🧪 Dataset Curation using Blender & BlenderProc

This directory contains scripts for generating synthetic reflection datasets using BlenderProc. Make sure your working directory is Reflection-Exploration/BlenderProc.

🔗 For an overview of BlenderProc, refer to the examples/ folder in the BlenderProc repository.

📚 Table of Contents

🧪 Dataset Curation using Blender & BlenderProc

🔧 Environment Setup

conda create -n blender python=3.10
conda activate blender
pip install -e .
blenderproc pip install debugpy hydra-core==1.3.2 hydra-colorlog==1.2.0 loguru
pip install fiftyone loguru simple-aesthetics-predictor tqdm autoroot autorootcwd

✨ Dataset Sources and Aesthetic filtering

We provide utilities to filter objects based on aesthetic scores.

Scripts:

scripts/download_renderings.py: to fetch renderings.
scripts/predict_aesthetics.py: to score renderings.

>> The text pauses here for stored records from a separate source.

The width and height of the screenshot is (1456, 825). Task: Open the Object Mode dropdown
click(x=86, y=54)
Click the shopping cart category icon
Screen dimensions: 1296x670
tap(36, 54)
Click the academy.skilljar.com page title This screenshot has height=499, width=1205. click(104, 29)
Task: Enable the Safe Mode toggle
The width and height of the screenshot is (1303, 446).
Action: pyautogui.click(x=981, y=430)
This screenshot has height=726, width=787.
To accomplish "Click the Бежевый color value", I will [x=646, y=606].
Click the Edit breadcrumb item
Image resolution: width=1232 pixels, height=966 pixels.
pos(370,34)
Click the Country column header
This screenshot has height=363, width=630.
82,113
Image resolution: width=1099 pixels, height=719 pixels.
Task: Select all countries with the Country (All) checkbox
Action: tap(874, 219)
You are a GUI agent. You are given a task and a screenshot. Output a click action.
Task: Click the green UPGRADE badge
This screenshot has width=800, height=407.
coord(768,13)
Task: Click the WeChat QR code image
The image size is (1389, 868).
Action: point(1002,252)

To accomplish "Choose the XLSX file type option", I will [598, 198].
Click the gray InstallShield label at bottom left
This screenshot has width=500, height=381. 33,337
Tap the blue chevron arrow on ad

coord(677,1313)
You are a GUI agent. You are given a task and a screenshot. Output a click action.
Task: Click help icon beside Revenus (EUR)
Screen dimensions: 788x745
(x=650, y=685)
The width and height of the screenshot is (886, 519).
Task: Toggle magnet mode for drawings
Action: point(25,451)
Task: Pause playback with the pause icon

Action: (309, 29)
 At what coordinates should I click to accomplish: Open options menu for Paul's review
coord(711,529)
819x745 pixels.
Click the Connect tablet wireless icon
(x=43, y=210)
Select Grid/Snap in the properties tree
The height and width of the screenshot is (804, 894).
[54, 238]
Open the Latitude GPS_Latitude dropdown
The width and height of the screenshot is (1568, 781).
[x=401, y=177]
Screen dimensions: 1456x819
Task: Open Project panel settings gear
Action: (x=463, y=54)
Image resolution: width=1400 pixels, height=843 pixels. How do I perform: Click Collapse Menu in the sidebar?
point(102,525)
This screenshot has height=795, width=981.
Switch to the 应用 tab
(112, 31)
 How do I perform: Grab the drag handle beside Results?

💡 You can optionally download the renderings manually from this link.

💡 You can download the Amazon Berkley Objects from this link

🏗️ Data Generation

During execution, Blender will be installed if not already present (required by BlenderProc).

Basic Command

blenderproc run reflection/main.py

Recommended (for robust and reproducible runs)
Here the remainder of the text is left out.